Как вы понимаете, это в немалой степени подстегнуло мои нападки на проволочки, затраты и самодовольство канцлерского суда в «Холодном доме». Как заявляет мой друг мистер Бамбл в «Оливере Твисте»: «Закон — осел».

Но вы свое получили — и с процентами — в своих романах! Вы часто изобличаете преступные умыслы. Вы пришли к каким-то выводам относительно истоков преступного поведения?

ЧД: Преступное поведение, как я убежден, часто бывает следствием нищеты, убожества и отчаяния. Отвратительное жилье, голод и безнадежность могут толкнуть приличного человека на пьянство и преступления. Как я предостерегал в «Рождественской песни», обществу следует опасаться невежества и бедности. Но хотя немалая часть преступлений происходит по этим причинам, верно и то (как я сказал про убийцу Сайкса), что на свете есть безжалостные и черствые натуры, которые в конце концов становятся целиком и неисправимо дурными.

И что обществу следует делать с такими злодеями?

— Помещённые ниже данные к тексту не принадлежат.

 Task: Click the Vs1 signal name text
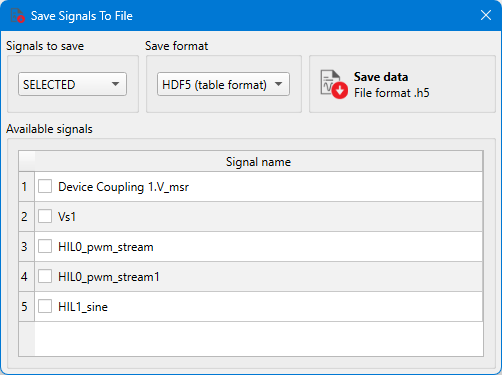click(67, 217)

ЧД: Что нам с ними делать? Из моего изображения приговоренного в «Визите в Ньюгейт» вы могли бы заключить, что мне отвратительны ужасы смертной казни. Вспомните, что я возвращался к этой теме в описании последней ночи Фейгина перед его казнью. В 1840 году я, с еще 40 000 душ, был свидетелем приведения в действие приговора убийце Курвуазье, и мне это зрелище показалось весьма тревожным и совершенно развращающим всю толпу зевак. В этой громадной массе — в окнах, на улицах, на крышах домов — я не увидел ни проблеска какого-либо чувства, уместного в данной ситуации.

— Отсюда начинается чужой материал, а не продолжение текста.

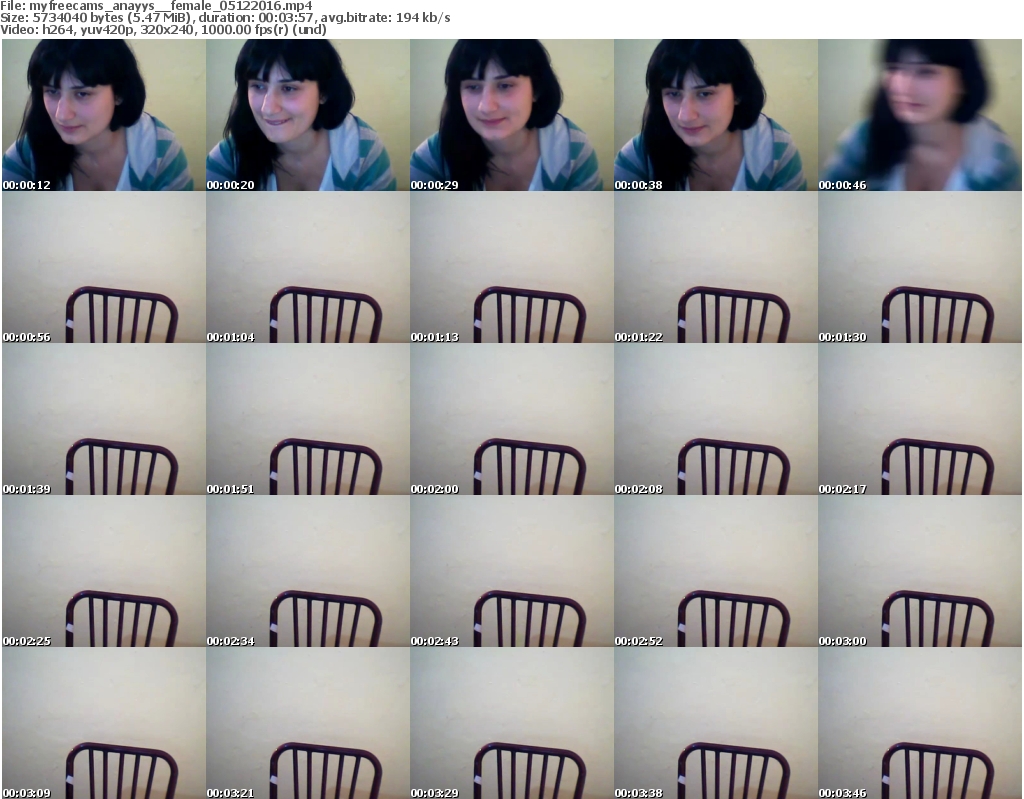
Task: Pick the frame at 00:03:00
Action: [x=919, y=571]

Позднее я написал несколько писем в газеты, призывая к тому, чтобы казнь хотя бы перестали превращать в публичное зрелище, но эта реформа стала законом только спустя еще двадцать лет.

Как я помню, в «Барнеби Радже» вы выражаете возмущение смертной казнью, описывая молодую мать, повешенную за мелкую кражу. И я еще раз спрашиваю, что бы вы сделали с такой преступницей?

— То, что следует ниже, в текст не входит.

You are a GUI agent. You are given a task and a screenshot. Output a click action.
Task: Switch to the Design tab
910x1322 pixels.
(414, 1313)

ЧД: Да вот для чего и существуют тюрьмы. Чего бы я не стал делать, так это цацкаться с заключенными, давая им еду и жилье гораздо более высокого качества, чем те условия, которые предоставляют неимущим в соответствии с Законом о бедных.

Тюрьма в Лондоне. Фото: The Print Collector / Getty Images

А по поводу предотвращения преступлений у вас столь же четкие взгляды?

ЧД: Совершенно верно! Я высмеял некомпетентность старой полиции в изображении Блэзерса и Даффа в «Оливере Твисте», но питаю глубочайшее уважение к скромной компетентности служащих, набранных по системе, введенной Пилем в 1829 году. И меня прежде всего восхищают умения сыскной полиции. Вспомните сыщиков из моих романов: таинственного Неджета в «Мартине Чезлвите» и проницательного инспектора Бакета в «Холодном доме».

Инспектор Скотленд-Ярда Филд входит в число моих друзей. Он не раз брал меня на свои дежурства, и на опыте этих вылазок я создавал для «Домашнего чтения» описания работы сыскной полиции.